> [Problem to work on]:
Reproduce the rows below, replacing "Instruction" with "Directive" and leaving everything else unchanged. Omit the pictures from your answer.

> [Data rows]:
****

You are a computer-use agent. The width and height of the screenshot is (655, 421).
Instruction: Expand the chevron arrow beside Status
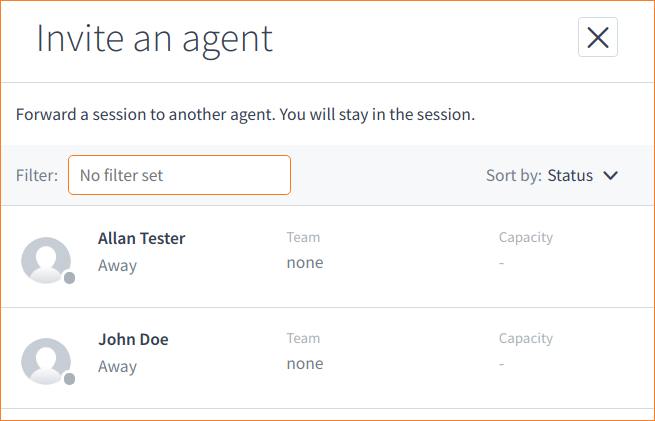pyautogui.click(x=611, y=176)
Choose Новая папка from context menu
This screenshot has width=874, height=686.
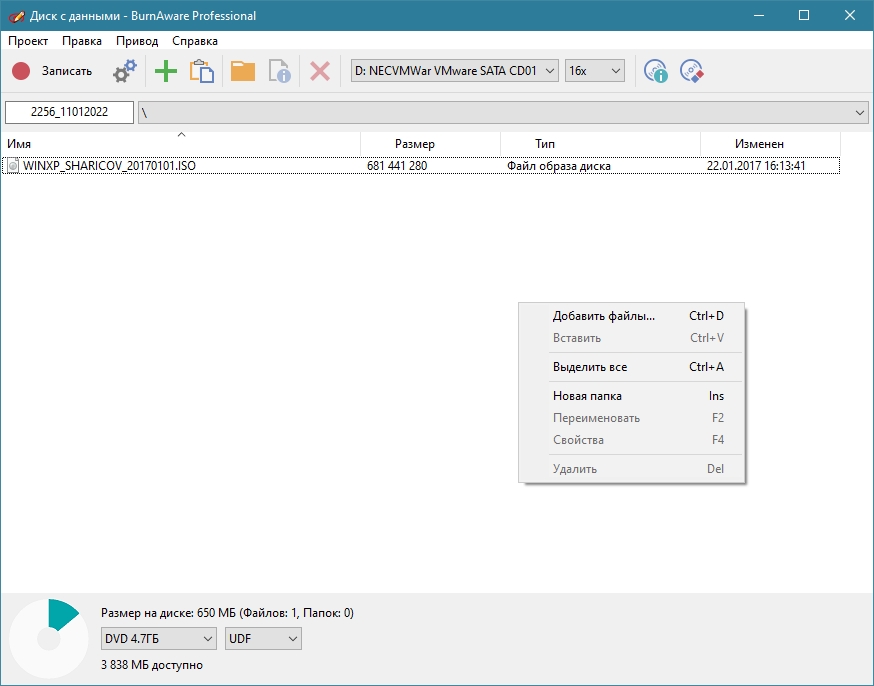click(587, 396)
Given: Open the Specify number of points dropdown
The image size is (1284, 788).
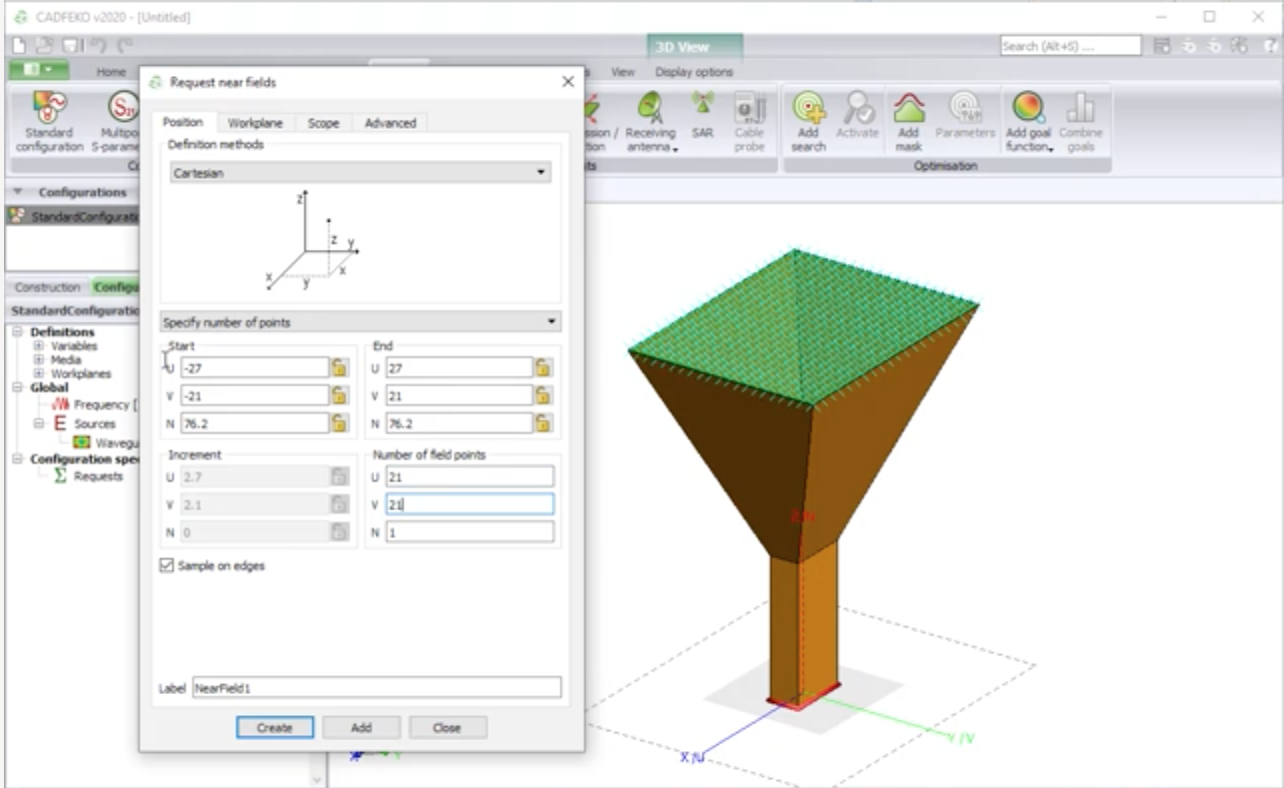Looking at the screenshot, I should point(360,322).
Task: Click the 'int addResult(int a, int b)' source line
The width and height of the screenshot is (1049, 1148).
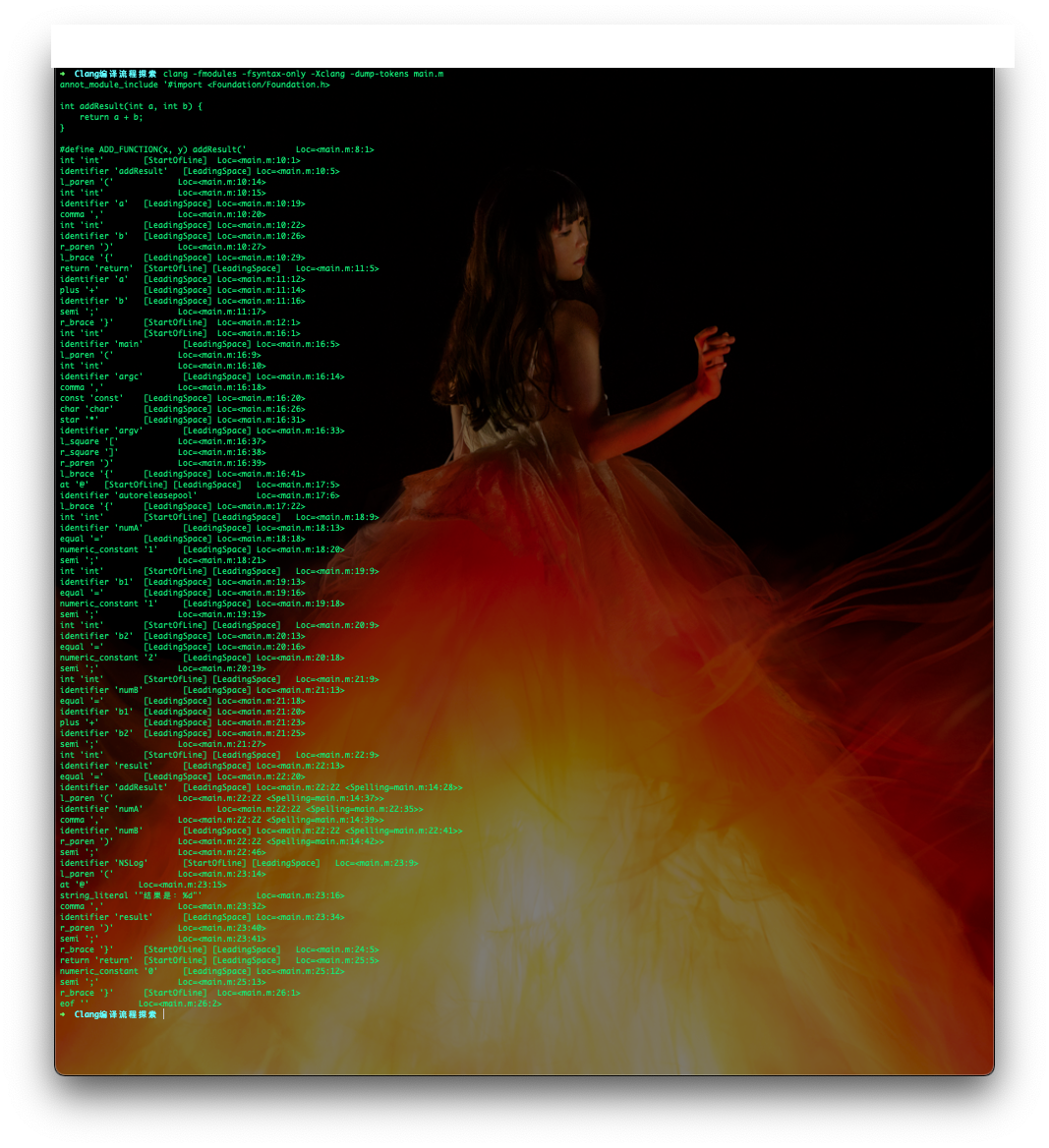Action: pyautogui.click(x=131, y=106)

****

> [Solved problem]:
You are a computer-use agent. The width and height of the screenshot is (655, 421).
Directive: Expand the chevron arrow beside Status
pyautogui.click(x=611, y=176)
Choose Новая папка from context menu
This screenshot has width=874, height=686.
click(587, 396)
Given: Open the Specify number of points dropdown
The image size is (1284, 788).
Looking at the screenshot, I should point(360,322).
Task: Click the 'int addResult(int a, int b)' source line
The width and height of the screenshot is (1049, 1148).
Action: pyautogui.click(x=131, y=106)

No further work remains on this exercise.